#### DESCRIPTION OF THE TASK
Your job is to write out each record precisely as it stands.
======== DATASET RECORDS ========
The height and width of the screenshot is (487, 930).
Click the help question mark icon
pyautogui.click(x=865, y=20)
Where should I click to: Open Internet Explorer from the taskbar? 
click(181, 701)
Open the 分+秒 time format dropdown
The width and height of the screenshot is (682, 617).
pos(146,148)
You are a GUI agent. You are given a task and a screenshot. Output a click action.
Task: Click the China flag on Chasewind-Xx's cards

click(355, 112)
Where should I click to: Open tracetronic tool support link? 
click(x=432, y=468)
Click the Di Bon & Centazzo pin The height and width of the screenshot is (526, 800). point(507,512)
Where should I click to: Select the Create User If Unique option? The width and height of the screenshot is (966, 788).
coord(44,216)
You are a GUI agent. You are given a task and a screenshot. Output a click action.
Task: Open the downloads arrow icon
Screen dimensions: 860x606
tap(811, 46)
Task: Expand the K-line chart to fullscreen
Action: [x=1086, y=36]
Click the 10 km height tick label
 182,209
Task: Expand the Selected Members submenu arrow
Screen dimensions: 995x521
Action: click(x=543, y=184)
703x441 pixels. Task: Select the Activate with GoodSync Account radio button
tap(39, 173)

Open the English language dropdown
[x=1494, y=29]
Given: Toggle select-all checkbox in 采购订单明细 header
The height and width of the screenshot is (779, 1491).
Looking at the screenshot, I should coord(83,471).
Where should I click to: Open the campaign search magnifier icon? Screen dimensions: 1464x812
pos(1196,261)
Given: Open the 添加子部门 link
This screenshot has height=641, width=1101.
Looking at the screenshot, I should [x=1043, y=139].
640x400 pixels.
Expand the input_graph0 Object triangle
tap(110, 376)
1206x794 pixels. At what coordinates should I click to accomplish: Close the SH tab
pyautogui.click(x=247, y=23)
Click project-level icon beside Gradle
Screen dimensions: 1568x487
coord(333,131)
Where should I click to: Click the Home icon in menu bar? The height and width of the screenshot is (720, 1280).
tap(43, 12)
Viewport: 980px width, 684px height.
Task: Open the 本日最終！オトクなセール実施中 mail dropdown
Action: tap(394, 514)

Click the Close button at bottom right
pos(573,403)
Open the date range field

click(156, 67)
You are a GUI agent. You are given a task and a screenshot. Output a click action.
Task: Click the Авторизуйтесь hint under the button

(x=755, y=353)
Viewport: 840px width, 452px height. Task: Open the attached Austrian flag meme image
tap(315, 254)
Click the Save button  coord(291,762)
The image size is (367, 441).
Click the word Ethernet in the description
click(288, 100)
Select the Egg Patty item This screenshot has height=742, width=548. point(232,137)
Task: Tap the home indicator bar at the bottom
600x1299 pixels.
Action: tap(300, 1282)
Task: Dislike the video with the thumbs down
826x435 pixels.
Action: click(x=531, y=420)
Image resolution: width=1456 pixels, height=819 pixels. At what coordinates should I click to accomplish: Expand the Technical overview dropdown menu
========
#### EXERCISE RESULT
The height and width of the screenshot is (487, 930).
Click the help question mark icon
pyautogui.click(x=865, y=20)
Where should I click to: Open Internet Explorer from the taskbar? 
click(181, 701)
Open the 分+秒 time format dropdown
The width and height of the screenshot is (682, 617).
pos(146,148)
You are a GUI agent. You are given a task and a screenshot. Output a click action.
Task: Click the China flag on Chasewind-Xx's cards

click(355, 112)
Where should I click to: Open tracetronic tool support link? 
click(x=432, y=468)
Click the Di Bon & Centazzo pin The height and width of the screenshot is (526, 800). point(507,512)
Where should I click to: Select the Create User If Unique option? The width and height of the screenshot is (966, 788).
coord(44,216)
You are a GUI agent. You are given a task and a screenshot. Output a click action.
Task: Open the downloads arrow icon
Screen dimensions: 860x606
tap(811, 46)
Task: Expand the K-line chart to fullscreen
Action: [x=1086, y=36]
Click the 10 km height tick label
 182,209
Task: Expand the Selected Members submenu arrow
Screen dimensions: 995x521
Action: click(x=543, y=184)
703x441 pixels. Task: Select the Activate with GoodSync Account radio button
tap(39, 173)

Open the English language dropdown
[x=1494, y=29]
Given: Toggle select-all checkbox in 采购订单明细 header
The height and width of the screenshot is (779, 1491).
Looking at the screenshot, I should coord(83,471).
Where should I click to: Open the campaign search magnifier icon? Screen dimensions: 1464x812
pos(1196,261)
Given: Open the 添加子部门 link
This screenshot has height=641, width=1101.
Looking at the screenshot, I should [x=1043, y=139].
640x400 pixels.
Expand the input_graph0 Object triangle
tap(110, 376)
1206x794 pixels. At what coordinates should I click to accomplish: Close the SH tab
pyautogui.click(x=247, y=23)
Click project-level icon beside Gradle
Screen dimensions: 1568x487
coord(333,131)
Where should I click to: Click the Home icon in menu bar? The height and width of the screenshot is (720, 1280).
tap(43, 12)
Viewport: 980px width, 684px height.
Task: Open the 本日最終！オトクなセール実施中 mail dropdown
Action: tap(394, 514)

Click the Close button at bottom right
pos(573,403)
Open the date range field

click(156, 67)
You are a GUI agent. You are given a task and a screenshot. Output a click action.
Task: Click the Авторизуйтесь hint under the button

(x=755, y=353)
Viewport: 840px width, 452px height. Task: Open the attached Austrian flag meme image
tap(315, 254)
Click the Save button  coord(291,762)
The image size is (367, 441).
Click the word Ethernet in the description
click(288, 100)
Select the Egg Patty item This screenshot has height=742, width=548. point(232,137)
Task: Tap the home indicator bar at the bottom
600x1299 pixels.
Action: tap(300, 1282)
Task: Dislike the video with the thumbs down
826x435 pixels.
Action: click(x=531, y=420)
Image resolution: width=1456 pixels, height=819 pixels. At what coordinates should I click to accomplish: Expand the Technical overview dropdown menu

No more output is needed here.